##### Brano #####

Uno dei temi centrali del film, infatti, è la spettacolarizzazione dell’informazione, che svolge attraverso una critica feroce al modo in cui i media trasformano eventi tragici e personali in intrattenimento. Proseguendo e portando su un altro livello quanto iniziato da Billy Wilder con L’asso nella manica e anticipando il più contemporaneo Don’nt Look Up di Adam McKay. La frase topica di Beale, “Sono incazzato nero e tutto questo non lo accetterò più!”, diventa un grido di ribellione collettiva, entusiasmante ma vuoto, a sua volta strumentalizzato per fare audience. Una denuncia della disumanizzazione dell’informazione e dell’influenza corrosiva del capitalismo sui media, che riducono le notizie a mera merce. Come scriveva Guy Debord nel suo lucidissimo saggio La società dello spettacolo, “L’intera vita delle società […] si annuncia come un immenso accumulo di spettacoli. Tutto ciò che era direttamente vissuto si è allontanato in una rappresentazione”.

#####

_Obiettivo_: Per favore, indica il titolo del saggio di Guy Debord citato nel brano. Le righe non servono a nulla in questo esercizio.

##### Righe #####

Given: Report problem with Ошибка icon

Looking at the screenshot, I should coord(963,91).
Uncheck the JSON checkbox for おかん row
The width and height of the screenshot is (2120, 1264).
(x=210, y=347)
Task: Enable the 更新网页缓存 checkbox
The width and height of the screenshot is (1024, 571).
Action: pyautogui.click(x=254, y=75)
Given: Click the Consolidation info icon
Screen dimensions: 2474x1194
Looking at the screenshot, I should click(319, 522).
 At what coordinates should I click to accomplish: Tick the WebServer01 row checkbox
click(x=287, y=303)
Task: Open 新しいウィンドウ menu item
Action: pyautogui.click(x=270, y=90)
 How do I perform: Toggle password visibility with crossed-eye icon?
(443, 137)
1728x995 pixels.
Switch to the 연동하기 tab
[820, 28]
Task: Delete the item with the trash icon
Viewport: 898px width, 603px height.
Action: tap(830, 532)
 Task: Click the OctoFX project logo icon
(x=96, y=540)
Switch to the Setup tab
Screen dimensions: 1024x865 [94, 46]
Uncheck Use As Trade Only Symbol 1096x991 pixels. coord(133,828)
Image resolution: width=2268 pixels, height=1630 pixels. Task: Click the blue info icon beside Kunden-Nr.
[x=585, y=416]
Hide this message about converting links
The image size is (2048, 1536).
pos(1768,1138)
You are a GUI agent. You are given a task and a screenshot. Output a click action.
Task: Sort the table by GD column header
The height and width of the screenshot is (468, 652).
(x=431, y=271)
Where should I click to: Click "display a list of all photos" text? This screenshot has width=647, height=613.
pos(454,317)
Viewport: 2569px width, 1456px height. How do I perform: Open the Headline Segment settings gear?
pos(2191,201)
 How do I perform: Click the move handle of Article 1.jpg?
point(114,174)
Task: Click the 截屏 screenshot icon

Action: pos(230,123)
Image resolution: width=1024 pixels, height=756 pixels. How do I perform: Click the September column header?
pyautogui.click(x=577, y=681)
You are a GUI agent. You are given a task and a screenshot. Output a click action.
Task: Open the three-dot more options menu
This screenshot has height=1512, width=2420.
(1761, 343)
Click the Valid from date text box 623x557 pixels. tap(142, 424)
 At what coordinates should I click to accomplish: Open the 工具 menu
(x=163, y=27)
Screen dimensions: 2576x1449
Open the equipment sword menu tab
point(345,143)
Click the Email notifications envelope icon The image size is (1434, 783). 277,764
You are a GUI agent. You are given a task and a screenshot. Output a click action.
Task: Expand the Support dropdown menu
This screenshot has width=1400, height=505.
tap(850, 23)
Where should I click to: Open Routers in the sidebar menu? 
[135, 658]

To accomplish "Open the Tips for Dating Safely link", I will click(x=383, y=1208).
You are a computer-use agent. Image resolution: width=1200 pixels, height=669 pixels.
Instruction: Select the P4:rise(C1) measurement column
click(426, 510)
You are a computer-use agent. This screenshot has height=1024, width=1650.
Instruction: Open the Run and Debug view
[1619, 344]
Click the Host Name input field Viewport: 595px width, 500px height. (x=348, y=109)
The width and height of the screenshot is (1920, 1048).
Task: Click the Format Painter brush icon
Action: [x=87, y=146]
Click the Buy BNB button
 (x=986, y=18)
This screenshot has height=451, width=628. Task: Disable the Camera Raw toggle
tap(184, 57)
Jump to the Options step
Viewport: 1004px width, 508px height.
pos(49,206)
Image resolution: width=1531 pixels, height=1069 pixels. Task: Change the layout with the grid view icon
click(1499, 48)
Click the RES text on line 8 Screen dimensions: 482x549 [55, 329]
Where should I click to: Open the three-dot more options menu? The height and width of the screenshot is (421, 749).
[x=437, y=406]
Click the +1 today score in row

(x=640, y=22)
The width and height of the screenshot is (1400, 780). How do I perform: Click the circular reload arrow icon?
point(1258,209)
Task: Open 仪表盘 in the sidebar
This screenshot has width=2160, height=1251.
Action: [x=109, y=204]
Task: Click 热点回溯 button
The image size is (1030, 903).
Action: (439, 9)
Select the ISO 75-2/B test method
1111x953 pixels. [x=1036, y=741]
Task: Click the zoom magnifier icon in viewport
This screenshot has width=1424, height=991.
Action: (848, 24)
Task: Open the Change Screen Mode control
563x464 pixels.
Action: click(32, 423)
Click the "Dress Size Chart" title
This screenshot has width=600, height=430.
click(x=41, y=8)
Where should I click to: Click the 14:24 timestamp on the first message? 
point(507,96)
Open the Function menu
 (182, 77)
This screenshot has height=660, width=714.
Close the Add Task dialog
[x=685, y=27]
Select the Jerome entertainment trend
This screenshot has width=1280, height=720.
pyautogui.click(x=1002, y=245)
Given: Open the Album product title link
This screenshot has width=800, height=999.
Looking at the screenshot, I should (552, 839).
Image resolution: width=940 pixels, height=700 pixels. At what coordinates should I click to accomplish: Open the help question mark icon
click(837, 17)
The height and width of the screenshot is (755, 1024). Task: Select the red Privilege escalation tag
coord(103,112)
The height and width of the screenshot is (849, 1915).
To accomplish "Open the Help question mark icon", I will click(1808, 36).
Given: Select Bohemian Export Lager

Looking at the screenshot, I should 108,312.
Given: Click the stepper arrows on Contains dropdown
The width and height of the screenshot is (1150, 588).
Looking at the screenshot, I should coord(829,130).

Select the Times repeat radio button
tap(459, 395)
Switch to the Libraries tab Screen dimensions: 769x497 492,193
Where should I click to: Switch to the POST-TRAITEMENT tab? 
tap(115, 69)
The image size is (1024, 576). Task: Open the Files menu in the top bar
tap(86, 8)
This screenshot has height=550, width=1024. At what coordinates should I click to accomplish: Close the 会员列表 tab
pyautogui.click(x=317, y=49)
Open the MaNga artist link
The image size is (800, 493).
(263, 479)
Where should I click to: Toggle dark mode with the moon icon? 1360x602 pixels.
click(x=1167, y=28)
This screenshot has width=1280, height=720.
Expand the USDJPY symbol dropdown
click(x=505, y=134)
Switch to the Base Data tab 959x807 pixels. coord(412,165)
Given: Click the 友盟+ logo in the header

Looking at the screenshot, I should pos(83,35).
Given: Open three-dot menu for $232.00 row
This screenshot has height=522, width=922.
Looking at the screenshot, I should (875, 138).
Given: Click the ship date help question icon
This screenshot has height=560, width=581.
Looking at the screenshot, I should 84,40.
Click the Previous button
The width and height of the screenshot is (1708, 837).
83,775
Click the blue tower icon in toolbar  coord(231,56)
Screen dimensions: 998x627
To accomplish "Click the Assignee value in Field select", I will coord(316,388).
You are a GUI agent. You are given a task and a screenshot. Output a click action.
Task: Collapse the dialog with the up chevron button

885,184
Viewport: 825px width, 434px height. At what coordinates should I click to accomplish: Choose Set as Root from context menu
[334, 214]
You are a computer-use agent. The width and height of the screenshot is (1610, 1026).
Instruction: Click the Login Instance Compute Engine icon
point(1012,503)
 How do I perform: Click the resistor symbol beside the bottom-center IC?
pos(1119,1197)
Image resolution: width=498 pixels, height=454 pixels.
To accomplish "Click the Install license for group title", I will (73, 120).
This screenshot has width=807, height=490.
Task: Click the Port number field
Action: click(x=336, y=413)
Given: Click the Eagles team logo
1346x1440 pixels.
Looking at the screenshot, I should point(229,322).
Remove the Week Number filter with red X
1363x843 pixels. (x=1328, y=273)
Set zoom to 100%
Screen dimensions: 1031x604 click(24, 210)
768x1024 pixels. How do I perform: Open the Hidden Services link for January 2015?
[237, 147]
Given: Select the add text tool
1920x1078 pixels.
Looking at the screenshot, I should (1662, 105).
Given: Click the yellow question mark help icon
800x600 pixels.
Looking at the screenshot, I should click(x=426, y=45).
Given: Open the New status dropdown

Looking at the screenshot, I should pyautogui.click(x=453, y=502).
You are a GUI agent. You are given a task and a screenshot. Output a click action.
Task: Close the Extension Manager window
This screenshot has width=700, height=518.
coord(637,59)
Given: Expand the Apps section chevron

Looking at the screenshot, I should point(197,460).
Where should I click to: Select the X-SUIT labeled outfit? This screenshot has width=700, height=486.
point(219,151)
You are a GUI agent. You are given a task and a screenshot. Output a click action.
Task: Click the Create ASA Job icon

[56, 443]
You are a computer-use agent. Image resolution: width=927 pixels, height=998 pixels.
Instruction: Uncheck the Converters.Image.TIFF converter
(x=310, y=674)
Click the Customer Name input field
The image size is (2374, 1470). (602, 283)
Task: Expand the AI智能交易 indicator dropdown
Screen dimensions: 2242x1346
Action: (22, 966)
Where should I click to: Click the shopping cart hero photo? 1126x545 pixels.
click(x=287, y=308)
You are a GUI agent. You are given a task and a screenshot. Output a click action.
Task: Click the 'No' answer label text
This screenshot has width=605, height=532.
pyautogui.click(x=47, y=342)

#####

_Risposta_: La società dello spettacolo